Alhamdulillah,
kita saat ini telah berada di bulan Syawal. Kita juga sudah mengetahui ada
amalan utama di bulan ini yaitu puasa enam hari di bulan Syawal. Apa saja
faedah melaksanakan puasa tersebut? Itulah yang akan aku hadirkan ke
tengah-tengah pembaca pada kesempatan kali ini. Semoga bermanfaat.
Faedah pertama: Puasa
syawal akan menggenapkan ganjaran berpuasa setahun penuh
Nabi shallallahu
‘alaihi wa sallam bersabda,
مَنْ صَامَ رَمَضَانَ ثُمَّ أَتْبَعَهُ سِتًّا مِنْ شَوَّالٍ كَانَ كَصِيَامِ الدَّهْرِ
“Barangsiapa
yang berpuasa Ramadhan kemudian berpuasa enam hari di bulan Syawal, maka dia
berpuasa seperti setahun penuh.”
Para ulama mengatakan bahwa
berpuasa seperti setahun penuh asalnya karena setiap kebaikan semisal dengan
sepuluh kebaikan yang semisal. Bulan Ramadhan (puasa sebulan penuh, -pen) sama
dengan (berpuasa) selama sepuluh bulan (30 x 10 = 300 hari = 10 bulan) dan
puasa enam hari di bulan Syawal sama dengan (berpuasa) selama dua bulan (6 x 10
= 60 hari = 2 bulan). Jadi seolah-olah jika seseorang
melaksanakan puasa Syawal dan sebelumnya berpuasa sebulan penuh di bulan
Ramadhan, maka dia seperti melaksanakan puasa setahun penuh. Hal ini dikuatkan
oleh sabda Rasulullah shallallahu
‘alaihi wa sallam,
مَنْ صَامَ سِتَّةَ أَيَّامٍ بَعْدَ الْفِطْرِ كَانَ تَمَامَ السَّنَةِ (مَنْ جَاءَ بِالْحَسَنَةِ فَلَهُ عَشْرُ أَمْثَالِهَا) »
“Barangsiapa
berpuasa enam hari setelah Idul Fitri, maka dia seperti berpuasa setahun penuh.

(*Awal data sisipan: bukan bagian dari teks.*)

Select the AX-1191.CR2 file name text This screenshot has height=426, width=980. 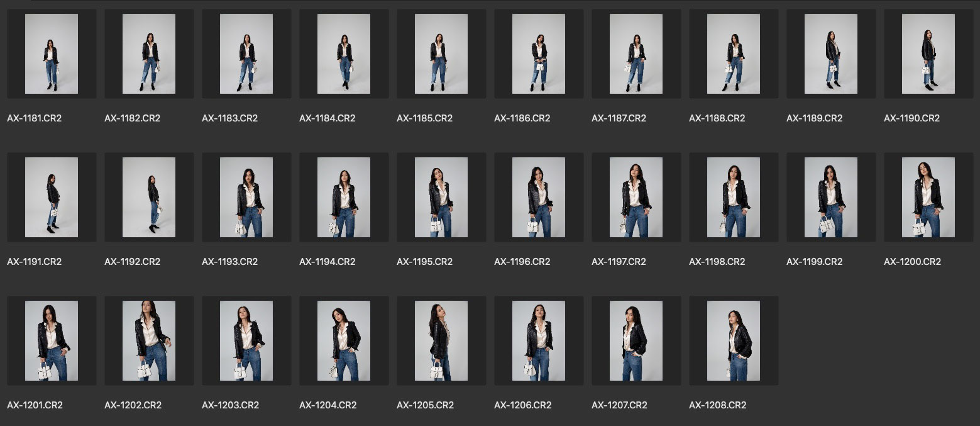pyautogui.click(x=35, y=262)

[Barangsiapa berbuat satu kebaikan, maka baginya sepuluh kebaikan semisal.
Satu kebaikan dibalas dengan sepuluh kebaikan semisal dan inilah balasan
kebaikan yang paling minimal. Inilah
nikmat yang luar biasa yang Allah berikan pada umat Islam.
Cara melaksanakan puasa Syawal
adalah:
1.
Puasanya
dilakukan selama enam hari.
2.
Lebih
utama dilaksanakan sehari setelah Idul Fithri, namun tidak mengapa jika
diakhirkan asalkan masih di bulan Syawal.
3.
Lebih
utama dilakukan secara berurutan namun tidak mengapa jika dilakukan tidak
berurutan.
4.
Usahakan
untuk menunaikan qodho’ puasa terlebih dahulu agar mendapatkan ganjaran puasa
setahun penuh. Dan ingatlah puasa Syawal adalah puasa sunnah sedangkan qodho’

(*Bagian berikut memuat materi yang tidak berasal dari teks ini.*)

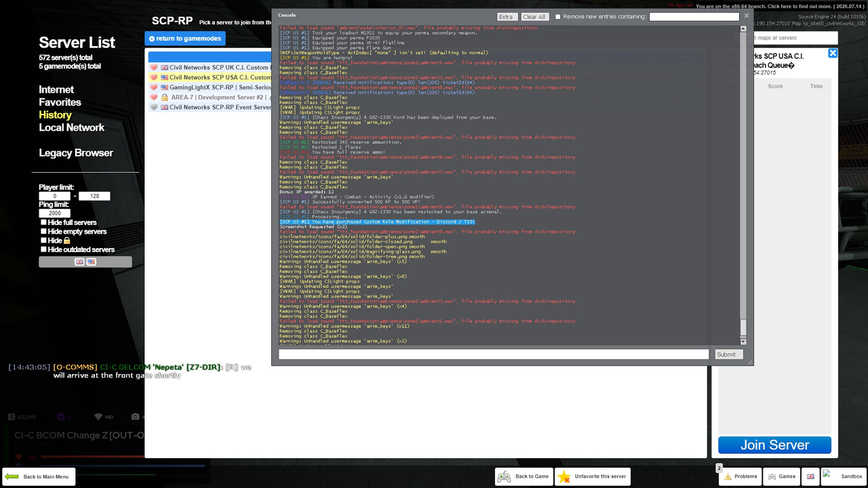Click Clear All in the console
Screen dimensions: 868x488
click(x=534, y=17)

Ramadhan adalah wajib. Sudah semestinya ibadah wajib lebih didahulukan daripada
yang sunnah.
Faedah kedua: Puasa
syawal seperti halnya shalat sunnah rawatib yang dapat menutup kekurangan dan
menyempurnakan ibadah wajib
Yang
dimaksudkan di sini bahwa puasa syawal akan menyempurnakan
kekurangan-kekurangan yang ada pada puasa wajib di bulan Ramadhan sebagaimana
shalat sunnah rawatib yang menyempurnakan ibadah wajib. Amalan sunnah seperti
puasa Syawal nantinya akan menyempurnakan puasa Ramadhan yang seringkali ada
kekurangan di sana-sini. Inilah yang dialami setiap orang dalam puasa Ramadhan,
pasti ada kekurangan yang mesti disempurnakan dengan amalan sunnah.
Faedah ketiga: Melakukan
puasa syawal merupakan tanda diterimanya amalan puasa Ramadhan
Jika
Allah subhanahu
wa ta’ala menerima
amalan seorang hamba, maka Dia akan menunjuki pada amalan sholih selanjutnya.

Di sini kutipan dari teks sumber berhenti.